‘Be a refusenik’: students urged to channel their inner dissident
USSR-born writer Izabella Tabarovsky says ‘the new antisemitism’ is a resurfacing of Soviet-era tropes and it is vital to resist efforts to destroy Jewish pride and identity
An academic who grew up in the USSR told an audience in central London this week there was nothing new about the phenomenon that some people call ‘the new antisemitism’.
Izabella Tabarovsky said Jews in the west today were facing threats comparable in many ways to those faced by the Soviet-era refuseniks.
“As in the Soviet Union, the campaign of anti-Israel demonisation and libel [today] is not organic,” she said. “It’s sleek and expensive. It’s designed to manipulate emotion to achieve desired outcomes, and the desired outcome is to turn global public opinion against Israel, Zionism and ultimately Jews.
“As in the Soviet Union, this toxic ideology has captured entire institutions of culture, media and academia. The aim of the strategy is the same as it was then – to change who you are, to destroy the foundations of your Jewish identity and to force you to submit to the anti-Jewish worldview, or face potentially devastating consequences.”
Tabarovsky, a writer and activist who grew up in Novosibirsk, Siberia, moved to the United States in 1990. She said Jewish students needed to learn about the Russian antisemitism of the 1970s and 80s and emancipate themselves by employing some of the tactics the dissidents used.
She was speaking on Wednesday at the launch, organised by the London Centre for the Study of Contemporary Antisemitism (LCSCA), of her book Be a Refusenik.
Written as a primer for Jewish students in the United States, it has a foreword by Natan Sharansky, the former refusenik who was imprisoned by the Soviets for nine years and who has been a mentor to Tabarovsky. In her opinion he was “possibly the closest we have to a consensus figure” for the Jewish people today.
While Jewish students in the west were not living in a dictatorship, the similarities in their treatment were too striking to ignore, Tabarovsky said.
They faced anti-Zionism that was part of anti-western propaganda and that echoed the USSR’s anti-Zionist campaign after 1967. They were harassed by mobs chanting recycled Soviet slogans that equated Zionism “with every evil under the sun”.
“You may not stand accused in Kafka’s Trial but you’re judged in the kangaroo courts of TikTok and Instagram.”
Prof David Hirsh, a sociologist at Goldsmiths, University of London and director of the LCSCA, chaired the event. During questions, the origins and nature of anti-Zionism kept returning. Hirsh made the point that “the majority of Jewish people have their own particular relationship to the history of Zionism and the State of Israel”.
He spoke critically of comments by a leader at another London centre, the Birkbeck Centre for the Study of Antisemitism, “who had told us that there is no evidence that antisemitism has risen since 7 October, and that we should not rely on Jewish lived experience as evidence to tell us what antisemitism is and isn’t”.

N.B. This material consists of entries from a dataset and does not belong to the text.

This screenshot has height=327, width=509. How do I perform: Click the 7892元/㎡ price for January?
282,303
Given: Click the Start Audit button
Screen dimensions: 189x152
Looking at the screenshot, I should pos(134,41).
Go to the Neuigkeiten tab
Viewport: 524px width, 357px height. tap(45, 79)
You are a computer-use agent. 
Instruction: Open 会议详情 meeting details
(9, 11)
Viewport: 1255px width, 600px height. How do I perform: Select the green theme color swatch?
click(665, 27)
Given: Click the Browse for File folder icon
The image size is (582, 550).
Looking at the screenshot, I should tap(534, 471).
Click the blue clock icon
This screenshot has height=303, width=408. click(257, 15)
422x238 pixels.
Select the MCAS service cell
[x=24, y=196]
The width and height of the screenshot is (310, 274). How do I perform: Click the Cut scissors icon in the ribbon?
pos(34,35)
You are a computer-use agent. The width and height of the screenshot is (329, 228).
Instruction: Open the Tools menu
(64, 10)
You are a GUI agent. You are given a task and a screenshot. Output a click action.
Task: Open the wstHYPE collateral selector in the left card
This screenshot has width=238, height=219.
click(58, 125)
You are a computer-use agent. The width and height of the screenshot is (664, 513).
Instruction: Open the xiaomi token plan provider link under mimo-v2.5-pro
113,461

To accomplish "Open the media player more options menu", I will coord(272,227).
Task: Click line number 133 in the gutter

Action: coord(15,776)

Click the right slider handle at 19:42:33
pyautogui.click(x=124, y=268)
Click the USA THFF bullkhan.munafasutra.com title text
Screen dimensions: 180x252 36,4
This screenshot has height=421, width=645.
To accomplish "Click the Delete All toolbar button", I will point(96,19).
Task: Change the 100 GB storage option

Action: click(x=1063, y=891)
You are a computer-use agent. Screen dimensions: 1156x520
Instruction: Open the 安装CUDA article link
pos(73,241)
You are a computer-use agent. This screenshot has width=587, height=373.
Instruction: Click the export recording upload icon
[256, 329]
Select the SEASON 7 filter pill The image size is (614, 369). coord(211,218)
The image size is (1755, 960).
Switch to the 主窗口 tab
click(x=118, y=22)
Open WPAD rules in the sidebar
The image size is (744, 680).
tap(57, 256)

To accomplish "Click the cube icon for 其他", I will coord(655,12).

Samantha Cass, head of campaigns for the Union of Jewish Students, said the hope was to shift from protecting students to enabling them.
Next week was Jewish Experience Week – “or the acronym JEW,” she said – where the aim was to listen to students on campus and help them shake off the notion of victimhood, to “build allies by bringing hundreds of non-Jewish students into Jewish student spaces, to watch Jewish student pride in action, rather than focusing on Jewish people as political footballs”.